● **Activity**: Reproduce exactly the lines below from the one containing "[Vorige] (64, 291)" through the one containing "صبر و شکر (حصہ دوم) (887, 1794)", including both, and nothing else.

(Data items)

= = = = =

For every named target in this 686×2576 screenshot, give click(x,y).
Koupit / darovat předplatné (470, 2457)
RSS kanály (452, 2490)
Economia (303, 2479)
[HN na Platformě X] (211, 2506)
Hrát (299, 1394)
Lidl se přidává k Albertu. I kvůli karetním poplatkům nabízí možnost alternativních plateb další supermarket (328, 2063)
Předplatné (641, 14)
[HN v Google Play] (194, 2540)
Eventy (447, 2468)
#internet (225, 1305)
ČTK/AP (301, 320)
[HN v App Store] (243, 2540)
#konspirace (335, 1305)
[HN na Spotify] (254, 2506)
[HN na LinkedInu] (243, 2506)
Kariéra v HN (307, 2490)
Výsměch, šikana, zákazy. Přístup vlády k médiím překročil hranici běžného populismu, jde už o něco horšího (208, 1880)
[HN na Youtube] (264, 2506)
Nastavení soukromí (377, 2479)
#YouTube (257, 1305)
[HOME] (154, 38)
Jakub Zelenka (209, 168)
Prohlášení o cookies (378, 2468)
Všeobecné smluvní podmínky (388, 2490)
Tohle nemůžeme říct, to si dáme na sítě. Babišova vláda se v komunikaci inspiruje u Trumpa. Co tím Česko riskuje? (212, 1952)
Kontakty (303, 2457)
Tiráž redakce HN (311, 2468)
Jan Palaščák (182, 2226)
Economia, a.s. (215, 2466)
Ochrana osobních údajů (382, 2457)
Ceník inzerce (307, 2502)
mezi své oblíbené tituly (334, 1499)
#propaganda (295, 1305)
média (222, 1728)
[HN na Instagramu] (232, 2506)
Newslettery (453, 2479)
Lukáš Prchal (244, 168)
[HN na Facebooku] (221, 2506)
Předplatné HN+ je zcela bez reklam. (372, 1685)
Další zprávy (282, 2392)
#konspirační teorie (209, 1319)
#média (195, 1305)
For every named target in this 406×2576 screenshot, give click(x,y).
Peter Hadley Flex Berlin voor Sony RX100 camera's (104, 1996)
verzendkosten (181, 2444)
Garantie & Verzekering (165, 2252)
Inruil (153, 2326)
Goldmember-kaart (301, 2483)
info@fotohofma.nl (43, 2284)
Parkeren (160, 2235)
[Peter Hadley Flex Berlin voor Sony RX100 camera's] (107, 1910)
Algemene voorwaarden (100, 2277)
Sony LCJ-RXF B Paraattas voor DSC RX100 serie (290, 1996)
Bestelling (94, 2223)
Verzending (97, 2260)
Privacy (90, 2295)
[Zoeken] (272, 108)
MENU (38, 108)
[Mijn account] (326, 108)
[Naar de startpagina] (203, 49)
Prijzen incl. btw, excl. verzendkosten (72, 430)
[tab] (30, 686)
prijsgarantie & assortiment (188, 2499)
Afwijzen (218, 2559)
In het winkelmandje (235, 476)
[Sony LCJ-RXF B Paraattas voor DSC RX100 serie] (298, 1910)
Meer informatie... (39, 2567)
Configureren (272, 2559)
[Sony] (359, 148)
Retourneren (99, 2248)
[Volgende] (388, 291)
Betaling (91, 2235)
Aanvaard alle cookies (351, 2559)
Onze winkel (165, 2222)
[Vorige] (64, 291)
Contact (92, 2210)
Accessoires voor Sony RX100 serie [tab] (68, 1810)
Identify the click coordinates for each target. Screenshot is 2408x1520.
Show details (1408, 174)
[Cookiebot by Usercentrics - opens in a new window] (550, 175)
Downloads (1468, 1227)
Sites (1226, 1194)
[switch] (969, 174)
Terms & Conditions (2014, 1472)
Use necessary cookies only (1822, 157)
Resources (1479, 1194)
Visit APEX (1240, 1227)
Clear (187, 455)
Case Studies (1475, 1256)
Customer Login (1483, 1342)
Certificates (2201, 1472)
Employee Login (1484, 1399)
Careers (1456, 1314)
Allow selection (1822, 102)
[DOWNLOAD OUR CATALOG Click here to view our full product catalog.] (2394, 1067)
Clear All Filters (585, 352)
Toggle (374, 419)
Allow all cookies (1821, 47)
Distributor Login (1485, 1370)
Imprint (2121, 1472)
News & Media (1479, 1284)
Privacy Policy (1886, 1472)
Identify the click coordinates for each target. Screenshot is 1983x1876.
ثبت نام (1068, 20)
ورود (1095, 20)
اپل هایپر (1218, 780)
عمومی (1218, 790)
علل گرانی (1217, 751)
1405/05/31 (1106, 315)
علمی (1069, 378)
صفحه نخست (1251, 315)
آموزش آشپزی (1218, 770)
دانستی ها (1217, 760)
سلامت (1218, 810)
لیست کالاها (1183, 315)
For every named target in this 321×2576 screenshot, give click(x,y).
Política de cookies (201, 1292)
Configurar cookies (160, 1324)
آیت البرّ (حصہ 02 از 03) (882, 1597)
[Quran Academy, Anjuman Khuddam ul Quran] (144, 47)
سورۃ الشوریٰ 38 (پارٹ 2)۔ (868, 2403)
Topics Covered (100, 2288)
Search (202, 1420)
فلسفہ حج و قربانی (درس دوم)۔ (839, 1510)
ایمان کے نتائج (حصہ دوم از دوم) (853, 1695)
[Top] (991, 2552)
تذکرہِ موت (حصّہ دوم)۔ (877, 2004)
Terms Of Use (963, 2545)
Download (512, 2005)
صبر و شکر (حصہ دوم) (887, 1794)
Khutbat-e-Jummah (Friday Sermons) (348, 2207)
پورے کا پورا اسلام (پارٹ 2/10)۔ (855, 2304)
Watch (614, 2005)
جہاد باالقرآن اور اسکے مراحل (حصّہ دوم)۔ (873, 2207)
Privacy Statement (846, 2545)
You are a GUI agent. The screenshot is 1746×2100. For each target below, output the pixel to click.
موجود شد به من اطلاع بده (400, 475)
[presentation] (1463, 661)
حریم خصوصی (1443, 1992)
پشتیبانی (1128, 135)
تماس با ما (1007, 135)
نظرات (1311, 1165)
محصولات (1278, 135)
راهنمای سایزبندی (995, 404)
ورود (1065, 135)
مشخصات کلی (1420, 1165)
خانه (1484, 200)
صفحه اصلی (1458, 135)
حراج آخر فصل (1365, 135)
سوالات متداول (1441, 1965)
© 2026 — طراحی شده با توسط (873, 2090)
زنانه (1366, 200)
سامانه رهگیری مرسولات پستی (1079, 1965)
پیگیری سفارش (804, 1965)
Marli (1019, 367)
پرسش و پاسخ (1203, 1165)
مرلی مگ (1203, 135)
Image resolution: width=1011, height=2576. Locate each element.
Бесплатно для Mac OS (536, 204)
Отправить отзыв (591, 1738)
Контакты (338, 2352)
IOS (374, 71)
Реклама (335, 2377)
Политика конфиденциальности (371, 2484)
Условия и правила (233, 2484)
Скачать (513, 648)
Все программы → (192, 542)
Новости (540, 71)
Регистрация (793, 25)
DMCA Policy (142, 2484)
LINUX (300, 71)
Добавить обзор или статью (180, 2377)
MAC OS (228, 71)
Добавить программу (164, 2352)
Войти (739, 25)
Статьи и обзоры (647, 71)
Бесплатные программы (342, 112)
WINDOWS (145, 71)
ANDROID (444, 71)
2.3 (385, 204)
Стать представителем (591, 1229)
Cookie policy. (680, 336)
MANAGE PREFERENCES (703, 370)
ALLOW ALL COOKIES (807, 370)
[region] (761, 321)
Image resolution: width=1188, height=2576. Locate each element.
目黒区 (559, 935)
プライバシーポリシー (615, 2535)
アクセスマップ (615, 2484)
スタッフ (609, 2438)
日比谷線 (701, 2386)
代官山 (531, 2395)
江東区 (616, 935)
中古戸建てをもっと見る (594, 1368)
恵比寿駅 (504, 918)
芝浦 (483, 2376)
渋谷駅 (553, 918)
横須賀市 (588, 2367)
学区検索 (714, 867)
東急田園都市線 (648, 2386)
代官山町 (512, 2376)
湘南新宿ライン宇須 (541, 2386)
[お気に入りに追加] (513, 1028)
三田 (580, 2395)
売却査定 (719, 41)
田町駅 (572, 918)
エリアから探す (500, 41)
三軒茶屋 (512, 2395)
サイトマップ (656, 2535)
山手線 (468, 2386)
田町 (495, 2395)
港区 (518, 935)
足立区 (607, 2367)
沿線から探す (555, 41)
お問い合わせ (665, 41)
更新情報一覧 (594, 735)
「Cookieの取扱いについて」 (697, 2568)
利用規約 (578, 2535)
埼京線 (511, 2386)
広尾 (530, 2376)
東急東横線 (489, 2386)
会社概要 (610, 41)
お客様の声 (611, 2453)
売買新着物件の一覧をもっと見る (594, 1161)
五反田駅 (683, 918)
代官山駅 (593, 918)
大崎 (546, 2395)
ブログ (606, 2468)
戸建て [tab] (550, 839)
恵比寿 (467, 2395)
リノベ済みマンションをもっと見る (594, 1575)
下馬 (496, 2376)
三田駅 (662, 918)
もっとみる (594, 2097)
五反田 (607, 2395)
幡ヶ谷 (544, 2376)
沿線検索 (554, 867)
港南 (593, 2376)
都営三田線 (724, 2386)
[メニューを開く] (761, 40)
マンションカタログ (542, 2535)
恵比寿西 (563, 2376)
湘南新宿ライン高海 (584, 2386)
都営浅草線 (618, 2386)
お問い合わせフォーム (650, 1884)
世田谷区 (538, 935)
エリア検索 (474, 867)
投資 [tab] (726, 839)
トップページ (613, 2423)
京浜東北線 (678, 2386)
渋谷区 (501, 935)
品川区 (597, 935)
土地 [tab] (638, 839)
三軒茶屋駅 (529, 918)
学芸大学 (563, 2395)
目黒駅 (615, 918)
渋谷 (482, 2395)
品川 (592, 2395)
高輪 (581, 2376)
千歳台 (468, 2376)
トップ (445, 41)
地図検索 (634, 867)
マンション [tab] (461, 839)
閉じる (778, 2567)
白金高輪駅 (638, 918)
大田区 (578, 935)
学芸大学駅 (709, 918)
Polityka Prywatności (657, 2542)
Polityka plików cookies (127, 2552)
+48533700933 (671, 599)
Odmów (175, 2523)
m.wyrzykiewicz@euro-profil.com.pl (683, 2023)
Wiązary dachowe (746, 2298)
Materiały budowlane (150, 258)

= = = = =

● **Answer box**:
[Vorige] (64, 291)
Contact (92, 2210)
Accessoires voor Sony RX100 serie [tab] (68, 1810)
Identify the click coordinates for each target. Screenshot is 2408x1520.
Show details (1408, 174)
[Cookiebot by Usercentrics - opens in a new window] (550, 175)
Downloads (1468, 1227)
Sites (1226, 1194)
[switch] (969, 174)
Terms & Conditions (2014, 1472)
Use necessary cookies only (1822, 157)
Resources (1479, 1194)
Visit APEX (1240, 1227)
Clear (187, 455)
Case Studies (1475, 1256)
Customer Login (1483, 1342)
Certificates (2201, 1472)
Employee Login (1484, 1399)
Careers (1456, 1314)
Allow selection (1822, 102)
[DOWNLOAD OUR CATALOG Click here to view our full product catalog.] (2394, 1067)
Clear All Filters (585, 352)
Toggle (374, 419)
Allow all cookies (1821, 47)
Distributor Login (1485, 1370)
Imprint (2121, 1472)
News & Media (1479, 1284)
Privacy Policy (1886, 1472)
Identify the click coordinates for each target. Screenshot is 1983x1876.
ثبت نام (1068, 20)
ورود (1095, 20)
اپل هایپر (1218, 780)
عمومی (1218, 790)
علل گرانی (1217, 751)
1405/05/31 (1106, 315)
علمی (1069, 378)
صفحه نخست (1251, 315)
آموزش آشپزی (1218, 770)
دانستی ها (1217, 760)
سلامت (1218, 810)
لیست کالاها (1183, 315)
For every named target in this 321×2576 screenshot, give click(x,y).
Política de cookies (201, 1292)
Configurar cookies (160, 1324)
آیت البرّ (حصہ 02 از 03) (882, 1597)
[Quran Academy, Anjuman Khuddam ul Quran] (144, 47)
سورۃ الشوریٰ 38 (پارٹ 2)۔ (868, 2403)
Topics Covered (100, 2288)
Search (202, 1420)
فلسفہ حج و قربانی (درس دوم)۔ (839, 1510)
ایمان کے نتائج (حصہ دوم از دوم) (853, 1695)
[Top] (991, 2552)
تذکرہِ موت (حصّہ دوم)۔ (877, 2004)
Terms Of Use (963, 2545)
Download (512, 2005)
صبر و شکر (حصہ دوم) (887, 1794)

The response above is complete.